L’azione – che si svolge spartanamente su un medesimo sfondo nero dal quale emergono di volta in volta i personaggi – si sposta da Melfi al carcere di Salerno, dove Aldrigo è imprigionato dopo essere stato tradito da chi preferisce trasformarsi da borbonico a filosabaudo. L’epilogo è un acme tragico, che in qualche modo ricorda – rovesciandolo – quello della Tosca di Puccini. Argenzia riesce a penetrare nelle segrete di Salerno e a incontrare Seguerto: più che dalla esecuzione è terrorizzato da ciò che verrà prima, la tortura, che potrebbe costringerlo a rivelare ai nemici preziose informazioni. La baronessa non esita: estrae la pistola e, nell’ultimo abbraccio, gli spara un colpo di pistola, liberandolo per sempre dal dolore e dall’angoscia. “Memento domine” commenta nell’epilogo il Munaciello: “tutti dicono che non è vero niente, ma tu, Signore, ricordati delle sofferenze del popolo del Sud”.
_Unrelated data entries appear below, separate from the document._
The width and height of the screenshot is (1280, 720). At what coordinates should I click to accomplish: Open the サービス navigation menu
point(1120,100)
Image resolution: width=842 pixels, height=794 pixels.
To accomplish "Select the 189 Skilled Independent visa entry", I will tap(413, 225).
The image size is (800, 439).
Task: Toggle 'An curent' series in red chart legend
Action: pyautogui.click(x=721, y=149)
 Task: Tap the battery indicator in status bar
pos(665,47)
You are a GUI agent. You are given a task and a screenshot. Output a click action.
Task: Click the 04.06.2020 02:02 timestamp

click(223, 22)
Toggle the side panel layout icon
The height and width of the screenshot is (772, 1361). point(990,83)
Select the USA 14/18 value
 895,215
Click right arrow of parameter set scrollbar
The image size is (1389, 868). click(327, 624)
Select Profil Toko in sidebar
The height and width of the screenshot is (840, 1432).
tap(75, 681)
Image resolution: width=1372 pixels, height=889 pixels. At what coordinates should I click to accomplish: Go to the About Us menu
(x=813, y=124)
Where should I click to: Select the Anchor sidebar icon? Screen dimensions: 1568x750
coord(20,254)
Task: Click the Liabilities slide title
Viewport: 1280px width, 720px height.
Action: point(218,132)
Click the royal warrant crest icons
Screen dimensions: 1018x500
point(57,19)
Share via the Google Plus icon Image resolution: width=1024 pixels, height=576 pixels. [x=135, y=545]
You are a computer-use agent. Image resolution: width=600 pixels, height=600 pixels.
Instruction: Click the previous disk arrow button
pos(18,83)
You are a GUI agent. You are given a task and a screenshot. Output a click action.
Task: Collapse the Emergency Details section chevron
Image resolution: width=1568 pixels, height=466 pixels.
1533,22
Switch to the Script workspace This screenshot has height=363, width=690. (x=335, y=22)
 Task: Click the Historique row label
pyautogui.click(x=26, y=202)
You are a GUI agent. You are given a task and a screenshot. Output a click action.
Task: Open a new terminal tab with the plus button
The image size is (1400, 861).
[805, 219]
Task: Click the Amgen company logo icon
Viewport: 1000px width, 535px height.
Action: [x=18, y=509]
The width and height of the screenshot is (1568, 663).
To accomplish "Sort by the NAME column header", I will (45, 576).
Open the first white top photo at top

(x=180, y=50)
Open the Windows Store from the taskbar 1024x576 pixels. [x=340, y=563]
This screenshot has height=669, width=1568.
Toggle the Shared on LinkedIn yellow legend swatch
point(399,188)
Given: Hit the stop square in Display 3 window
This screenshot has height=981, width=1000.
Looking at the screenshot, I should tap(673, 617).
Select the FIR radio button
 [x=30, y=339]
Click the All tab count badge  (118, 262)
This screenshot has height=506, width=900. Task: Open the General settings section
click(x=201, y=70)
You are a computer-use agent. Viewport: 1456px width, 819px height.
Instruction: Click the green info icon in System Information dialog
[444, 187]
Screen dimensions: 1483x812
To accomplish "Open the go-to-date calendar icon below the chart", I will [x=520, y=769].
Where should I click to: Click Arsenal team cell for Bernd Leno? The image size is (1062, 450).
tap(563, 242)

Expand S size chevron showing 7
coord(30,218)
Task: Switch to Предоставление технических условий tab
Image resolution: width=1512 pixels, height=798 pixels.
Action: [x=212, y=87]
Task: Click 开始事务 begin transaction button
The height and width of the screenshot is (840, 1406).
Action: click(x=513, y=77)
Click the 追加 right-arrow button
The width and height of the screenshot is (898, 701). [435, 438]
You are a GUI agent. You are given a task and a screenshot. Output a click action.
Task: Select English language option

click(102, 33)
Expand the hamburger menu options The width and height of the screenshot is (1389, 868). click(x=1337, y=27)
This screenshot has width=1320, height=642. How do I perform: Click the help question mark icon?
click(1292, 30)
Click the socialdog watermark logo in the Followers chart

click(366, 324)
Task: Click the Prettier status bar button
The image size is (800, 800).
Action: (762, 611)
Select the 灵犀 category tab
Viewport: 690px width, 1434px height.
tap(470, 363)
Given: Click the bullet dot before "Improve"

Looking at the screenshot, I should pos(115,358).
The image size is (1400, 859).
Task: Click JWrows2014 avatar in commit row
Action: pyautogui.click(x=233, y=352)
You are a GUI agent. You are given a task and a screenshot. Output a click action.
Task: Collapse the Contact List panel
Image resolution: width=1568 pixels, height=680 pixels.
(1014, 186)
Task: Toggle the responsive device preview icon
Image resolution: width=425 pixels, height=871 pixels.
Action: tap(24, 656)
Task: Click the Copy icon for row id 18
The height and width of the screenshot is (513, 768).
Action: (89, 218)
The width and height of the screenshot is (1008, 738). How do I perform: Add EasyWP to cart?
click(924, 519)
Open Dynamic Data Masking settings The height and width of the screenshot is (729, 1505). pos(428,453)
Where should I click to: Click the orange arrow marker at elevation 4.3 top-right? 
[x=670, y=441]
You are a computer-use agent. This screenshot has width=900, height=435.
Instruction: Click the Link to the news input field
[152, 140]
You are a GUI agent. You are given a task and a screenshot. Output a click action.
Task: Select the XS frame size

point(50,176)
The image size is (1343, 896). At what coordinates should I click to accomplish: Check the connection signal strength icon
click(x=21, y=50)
Un dramma, Quell’amara unità, memore degli eroi coraggiosi innestati negli sconvolgimenti della Storia che popolano i melodrammi, da Andrea Chenier a Fidelio. La compagnia “Assoteatro”, proveniente da Battipaglia, si è giovata della essenziale regia di Vito Cesaro. Gli interpreti – agili nel dialetto campano – sono stati Marco Junion Marrone, Filippo D’Amato, Dora Crudele, Eduardo Di Lorenzo, Christian Salicone. Uniti nella scena finale come in un tableau vivant nel quale il Tricolore è ammainato e trionfa quello con lo stemma sabaudo.

Il vincitore del Roma Fringe Festival – giuria presieduta da Manuela Kustermann, proclamazione il 26 aprile al teatro del Vascello – avrà l’opportunità di questi tempi rara: una tournée di dodici date nei teatri che compongono la rete di Zona Indipendente, dislocati su tutta la Penisola e che si sono messi in gioco per creare una rete Fringe nazionale.